Lazzari (CNOP): «La sentenza difende il principio della multiprofessionalità già ribadito nei nuovi Lea». Tuttavia, l’emergenza è un’altra: «l’Italia investe troppo poco per la cura della salute mentale e la presenza di psicologi all’interno di queste strutture è inadeguata»
«Non è una guerra tra professioni. Permettere che anche gli psicologi possano accedere alla direzione di struttura operativa complessa di salute mentale, in cui vengono effettuati sia servizi medici che psicologici, difende il principio della multiprofessionalità». È così che David Lazzari, responsabile del servizio di psicologia dell’azienda ospedaliera di Terni, membro dell’esecutivo del Consiglio Nazionale dell’Ordine degli psicologi(CNOP), commenta la sentenza emanata dal Consiglio di Stato nei giorni scorsi. Posizione che ha ribaltato la precedente posizione del Tar. Il Tribunale amministrativo regionale, infatti, aveva sentenziato la legittimità dell’esclusione degli psicologi dal bando, riservato solo ai camici bianchi, per l’accesso alla dirigenza di strutture di salute mentale in cui i servizi erogati sono sia di natura medica, che psicologica.
Il Consiglio di Stato con il suo verdetto ha sancito l’illegittimità delle “discriminazioni tra dirigenti medici e dirigenti psicologi, in quanto entrambi appartenenti al ruolo del personale sanitario del SSN”. Una decisione che per Lazzari «difende il principio della multi professionalità ribadito, due anni fa, dai nuovi Lea (Livelli essenziali di assistenza), ovvero l’insieme di quelle prestazioni che il Sistema Sanitario Nazionale si impegna ad erogare ai cittadini. Nel campo della salute mentale, sia per adulti che per minori – continua il membro dell’esecutivo del CNOP – i nuovi Lea prevedono un approccio multiprofessionale, sia nella fase della valutazione del paziente che dell’intervento. Questo può essere di tipo farmacologico, psicologico o psicoterapico, a seconda dei casi, in molti dei quali integrato.
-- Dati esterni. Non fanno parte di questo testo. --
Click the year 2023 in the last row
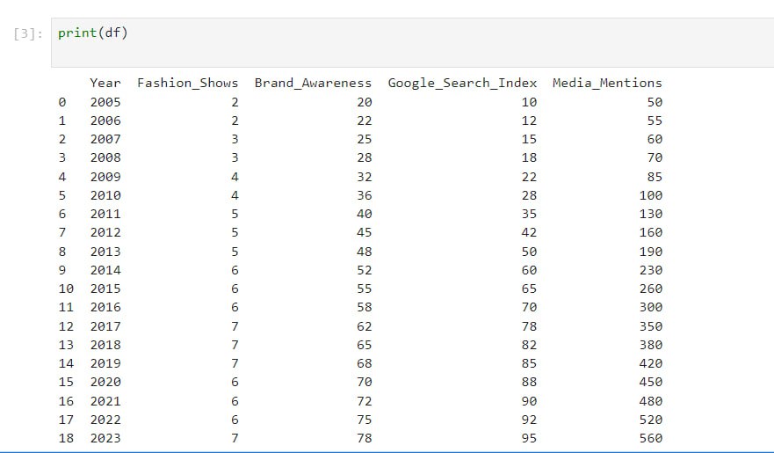Viewport: 774px width, 453px height. 105,438
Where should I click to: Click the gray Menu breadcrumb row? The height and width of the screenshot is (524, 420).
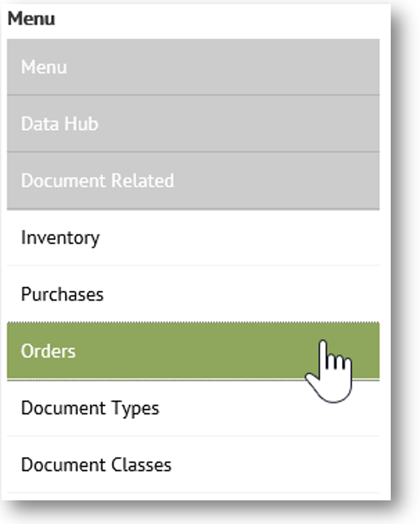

Tutti interventi che i nuovi Livelli essenziali di assistenza hanno posto su uno stesso piano».
Questa sentenza, dunque, non farebbe altro che adeguare anche la scelta dei dirigenti di struttura operativa complessa di salute mentale al lavoro multidisciplinare già previsto in questi luoghi. «Dal momento in cui lo psicologo è una figura dirigenziale alla stessa stregua di quello dello psichiatra – sottolinea Lazzari – è ovvio che deve poter accedere anche ai posti di dirigenza di secondo livello di strutture complesse, così come concesso ai medici».
E dopo tutto non sarebbe neanche una novità. «In altri servizi – aggiunge l’esperto – la dirigenza è accessibile alle varie figure professionali che vi lavorano, psicologi compresi. Le competenze dello psicologo, infatti, non si limitano alla sfera della salute mentale: si occupano di quella materno-infantile, lavorano nei consultori, in centri per la dipendenza, si dedicano alla prevenzione del disagio psicologico, alla cura di malati cronici. Di conseguenza, in quei servizi dove è prevista la collaborazione di più figure professionali, come ad esempio un consultorio familiare, il responsabile potrà essere un ginecologo, come anche uno psicologo, o un professionista di altro tipo».
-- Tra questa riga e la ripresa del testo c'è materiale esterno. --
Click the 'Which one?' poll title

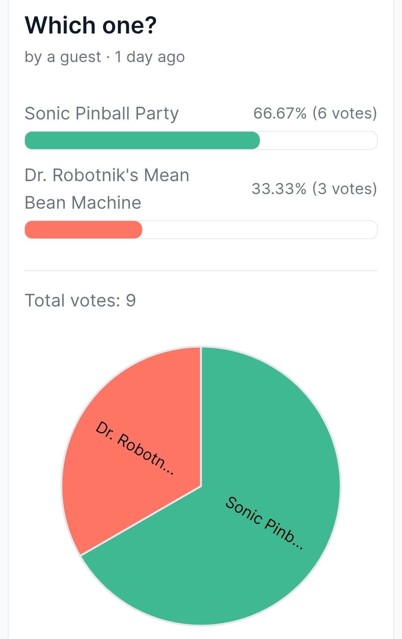click(x=90, y=25)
Ma la sentenza del Consiglio di Stato, pur rappresentano una vittoria, per l’Ordine professionale non è un traguardo, piuttosto un nuovo punto di partenza. «In questi stessi servizi dove ora gli psicologi possono aspirare ad una dirigenza di secondo livello – dice Lazzari – c’è un altro problema da affrontare: la carenza drammatica in organico di queste figure professionali. Esistono servizi di salute mentale dove non c’è neanche uno psicologo. Complessivamente, l’Italia investe troppo poco per la cura della salute mentale. Ed è questa la vera emergenza da affrontare, magari – conclude – proprio puntando su quel principio, già affermato nei nuovi Lea, di collaborazione multiprofessionale».